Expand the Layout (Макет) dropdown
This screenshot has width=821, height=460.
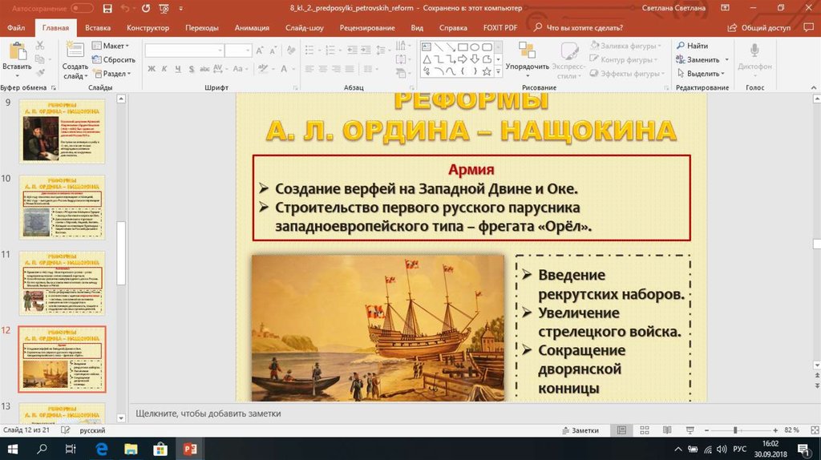(x=114, y=46)
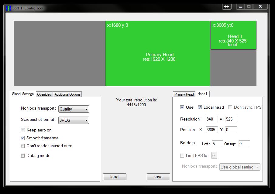275x194 pixels.
Task: Click the double-arrow resize button in title bar
Action: 227,6
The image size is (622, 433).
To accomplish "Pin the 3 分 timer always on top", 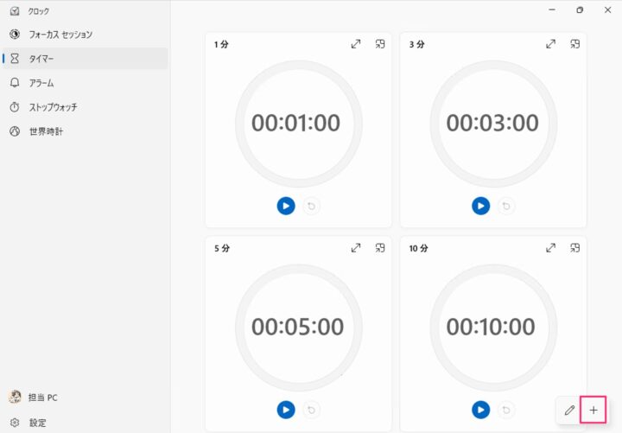I will (x=575, y=44).

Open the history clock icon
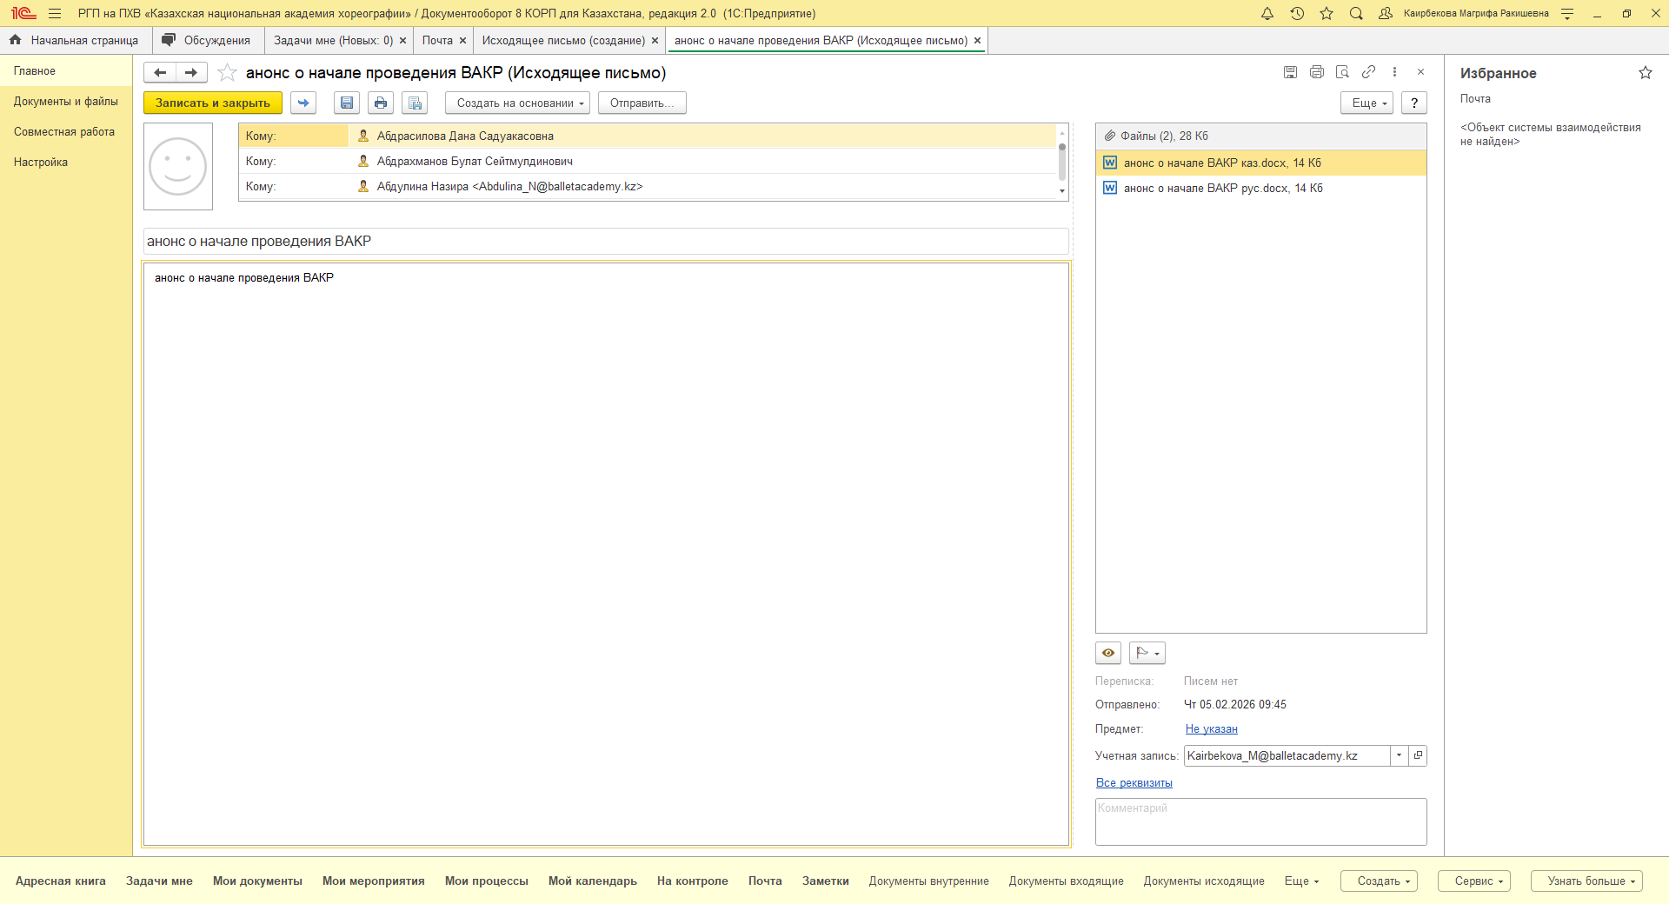point(1297,14)
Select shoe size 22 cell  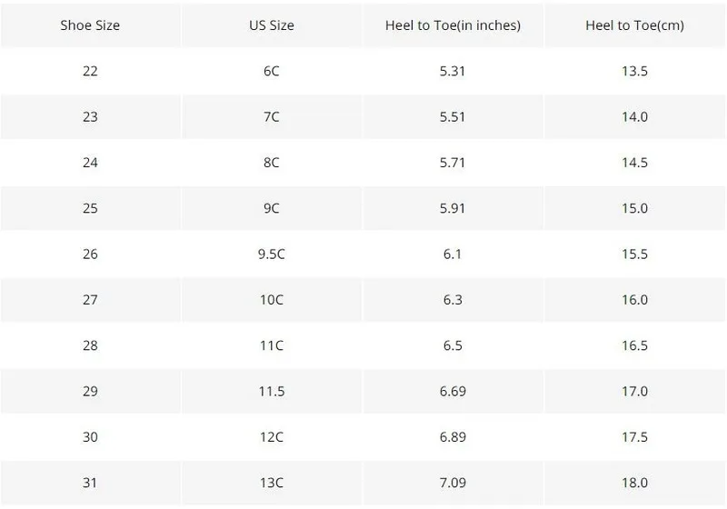click(x=90, y=72)
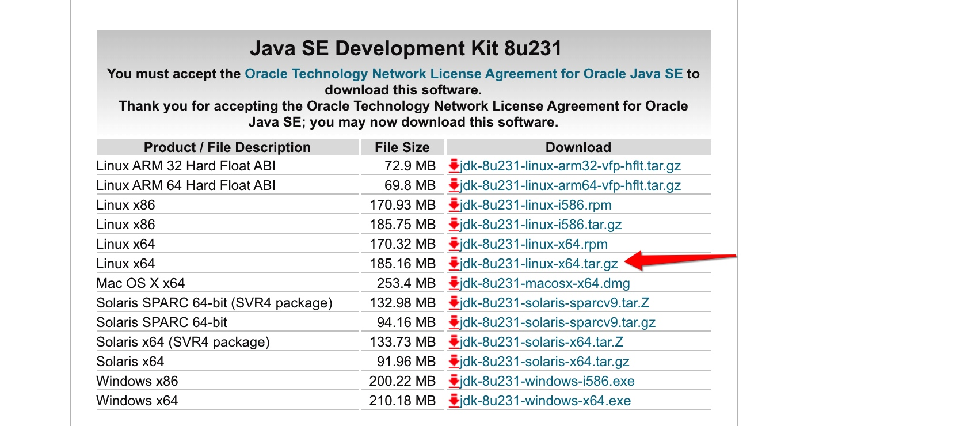Click download icon beside jdk-8u231-linux-x64.tar.gz

pyautogui.click(x=454, y=264)
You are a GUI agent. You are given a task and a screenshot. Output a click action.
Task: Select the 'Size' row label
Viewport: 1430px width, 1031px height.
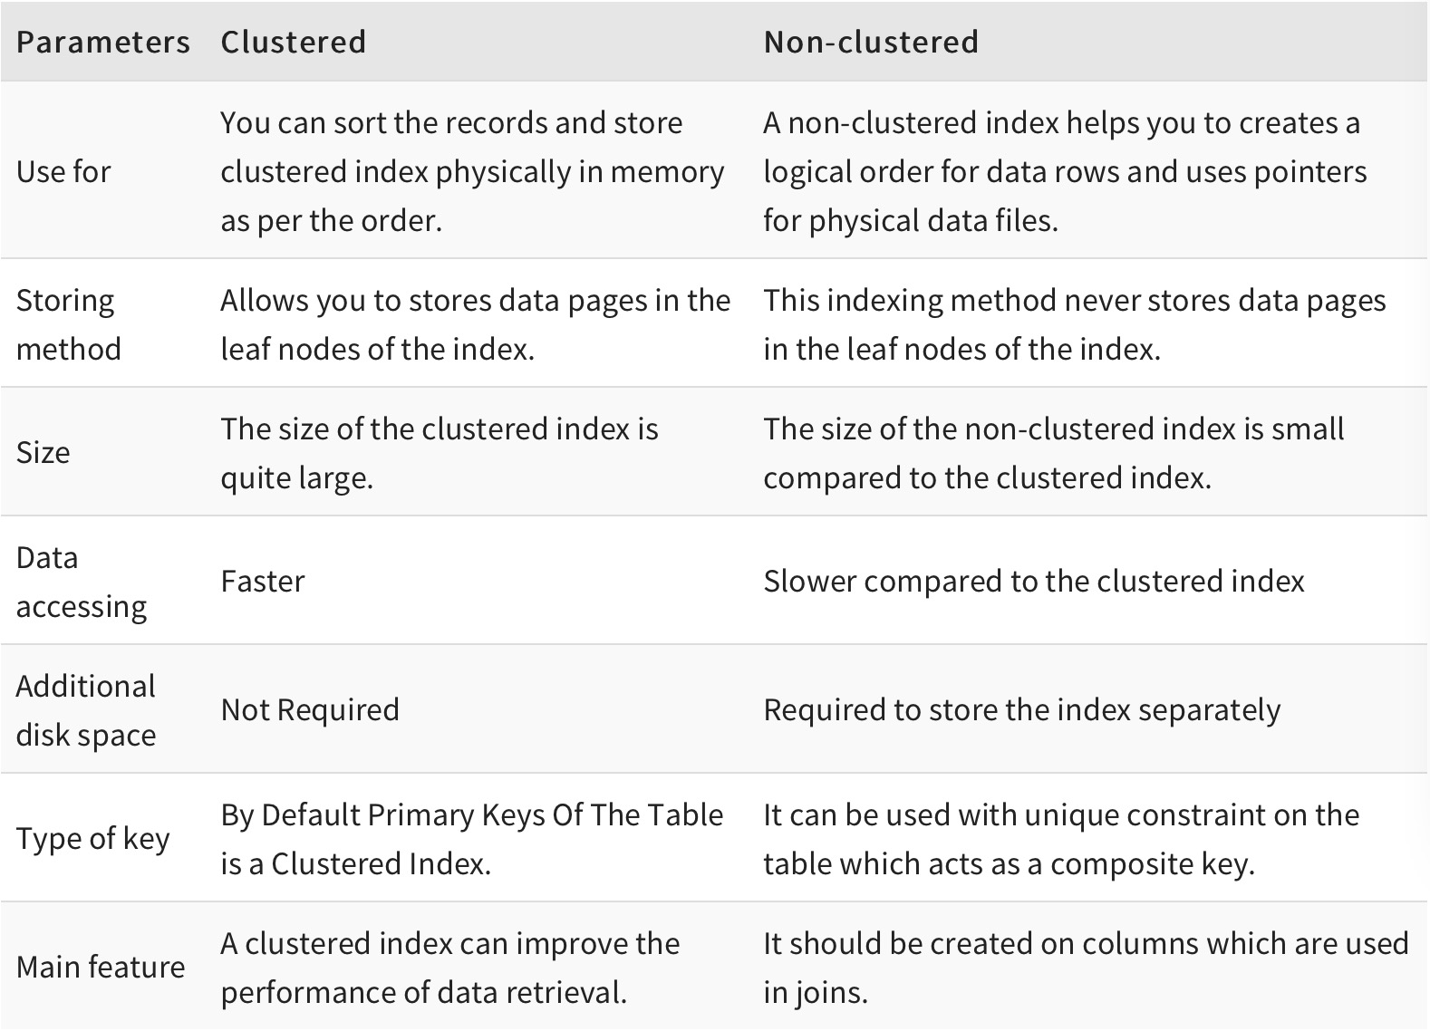(43, 452)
+ + + + + + +
▶ What you should do: All lines from the one holding "You are a GUI" through the last line of the records need to be copied exactly, both ends included, and the pictures left behind.

▶ Output for this exercise:
You are a GUI agent. You are given a task and a screenshot. Output a click action.
Task: Select the 'Size' row label
Viewport: 1430px width, 1031px height.
(43, 452)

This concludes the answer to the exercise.